Distinctly, this image is brought to life through Kathaumixw (pronounced Ka-thou-mew): an international choral festival hosted in the charming city of Powell River – located on the Northern Sunshine Coast of British Columbia, 170 kilometres from Vancouver. The name Kathaumixw finds its roots from the Coast Salish word meaning “a gathering together of different peoples”; accordingly, what I experienced at the opening ceremonies this year embodied the meaning of Kathaumixw.

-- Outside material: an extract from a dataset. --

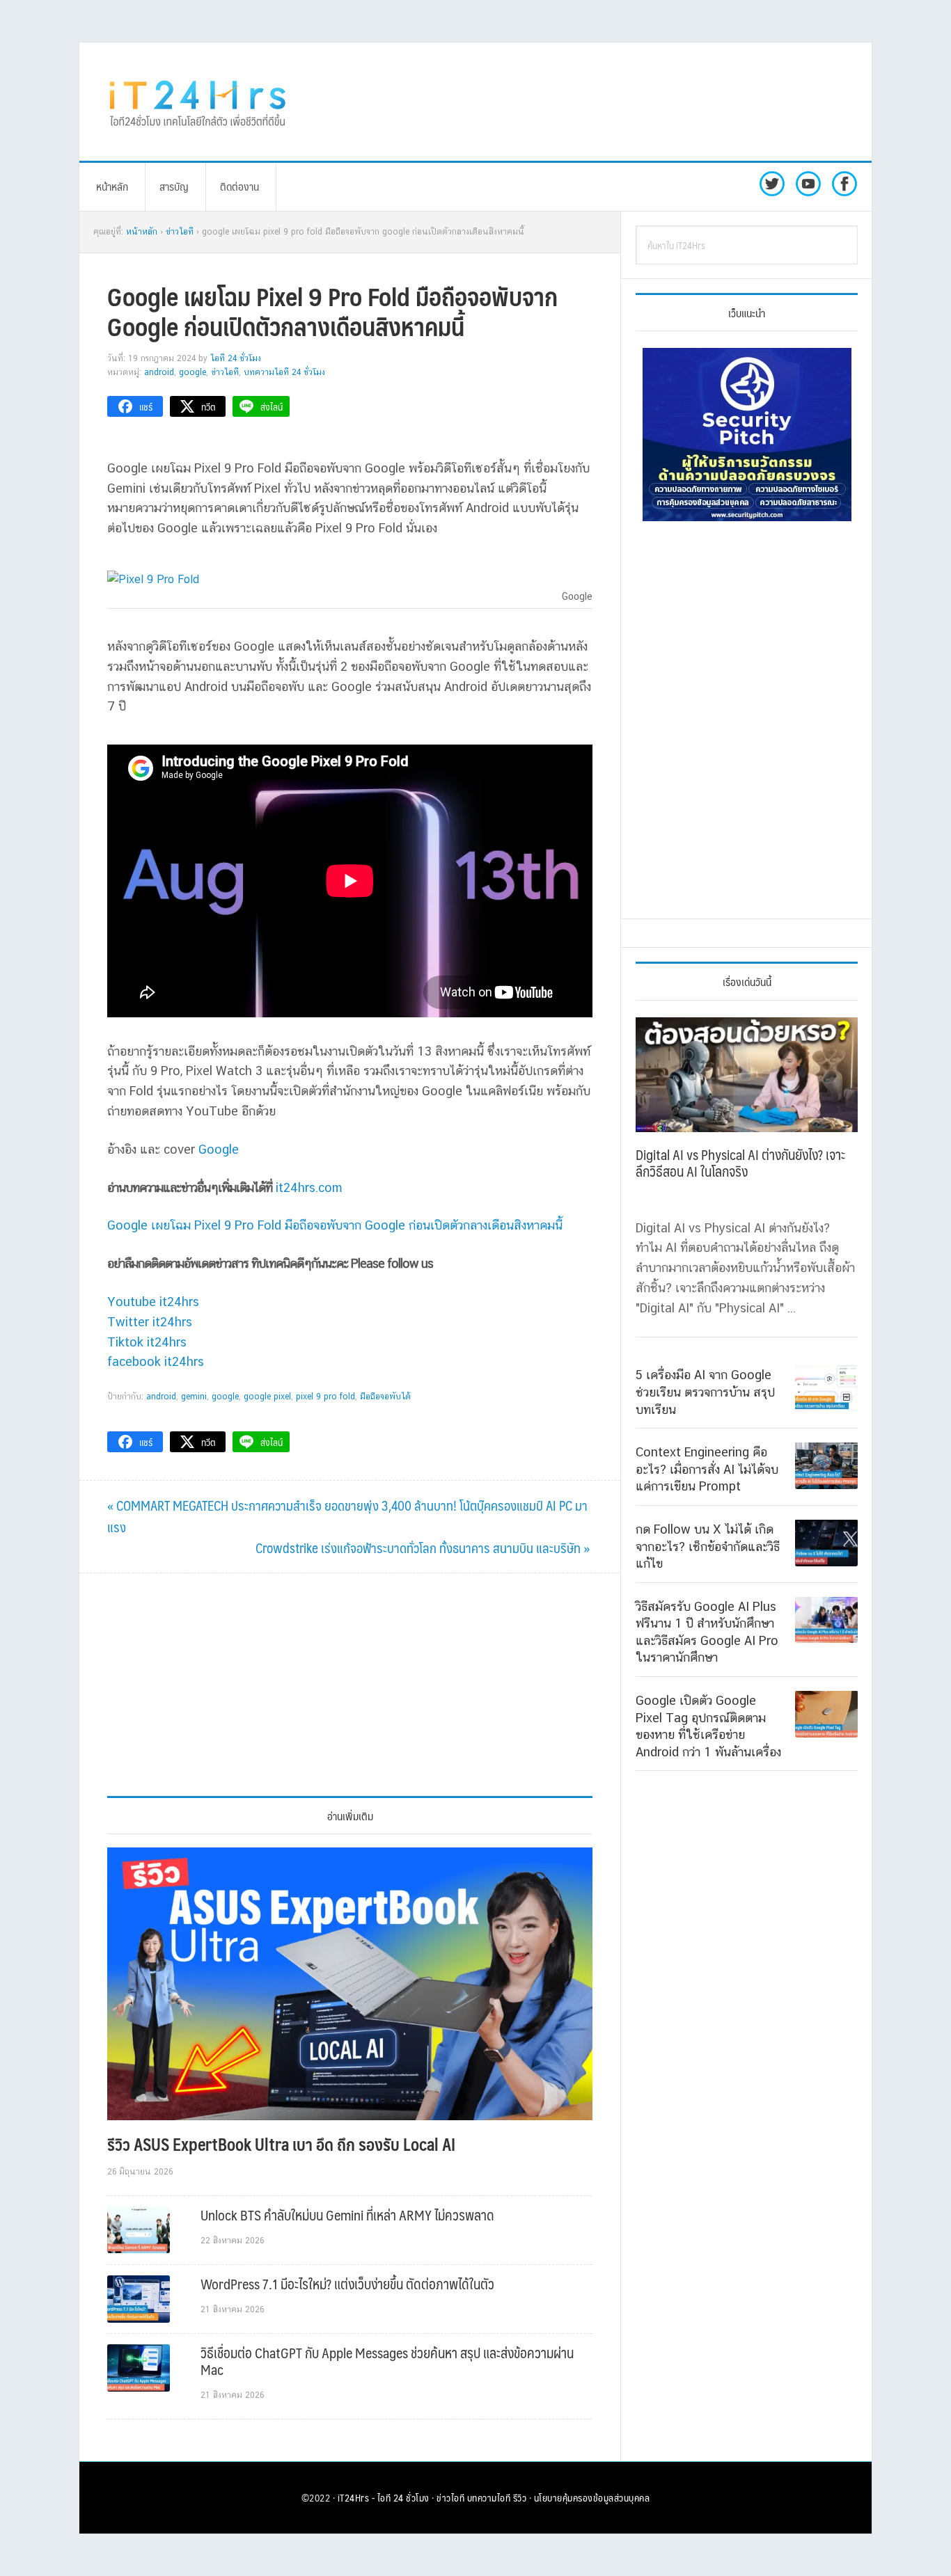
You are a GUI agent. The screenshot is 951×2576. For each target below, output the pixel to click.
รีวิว (520, 2497)
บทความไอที (489, 2497)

Kathaumixw attracts over 1000 singers from over 20 different participating choirs. Since 1984, choirs from all over the world have taken the stage in Powell River biannually. Voices of all countries resound in hopes of sharing their culture and enhancing their passion for music. From the riveting sunsets to the tight-knit community, I noticed singers from all over the world astonished not only by the local and international talent, but by the community itself. I see community members immerse themselves in the festival, hosting visiting competitors in their homes, volunteering at events or simply purchasing t-shirts.
This year, I was given the opportunity to dance with my teammates from the Laszlo Tamasik Dance Academy in the opening ceremonies of Kathaumixw on the evening of July 3rd. As dancers, we express meaning and intention through movement, contrasting the way singers uses their voices. We feared our expression may not correlate well with the choirs, but the people of Kathaumixw ensured we felt equally valued by both coordinators and spectators. These simple actions made me consider the meaning of Kathaumixw and the way it’s presence stretches beyond just the singers.
The festival commenced with the customary opening ceremonies. Countries were paraded into the remodeled Hap Parker arena – referred to as the Great Hall – lead by local youth volunteers. Eyes were glued to every face that entered the stadium filled with copious cheering fans. The bagpipes and drums played strongly and accentuated the contagious excitement. The Festival choir sang numerous customary songs including “O Canada” and “The Spacious Ferment.” Along with honoured delegates, numerous local and visiting featured performances took the stage and shared their part of the world with the audience. Representatives from the host Tla’amin Nation graciously offered a blessing to the prized totem pole, signifying their support and honour to Kathaumixw.
The blessing was followed by our performance of “Adiemus,”: a powerful song from the popular movie Avatar. We performed with the Festival choir and local musicians, all lead by the multi-talented Artistic Director of Kathaumixw: Walter Martella. My fellow dancers and I were shaking with excitement and nerves, eager to take the stage with the hope of performing to the high standard of the rest of the festival. Once I ran onto the stage the energy of the people in the stadium engulfed me. It was a feeling like no other. We pirouetted, we leapt and we made a connection not only with one another, but with the entire gathering of people who cherished that moment.
As we left the stage, we were flooded with applause and countless remarks of praise. Until I set foot on stage I never truly understood the essence behind the word Kathaumixw. More importantly, I finally understood the way different people can unite in such an extraordinary way. Whether you are a dancer or a singer, from Canada or from Poland, Kathaumixw is where everyone can gather and sing a common song as one.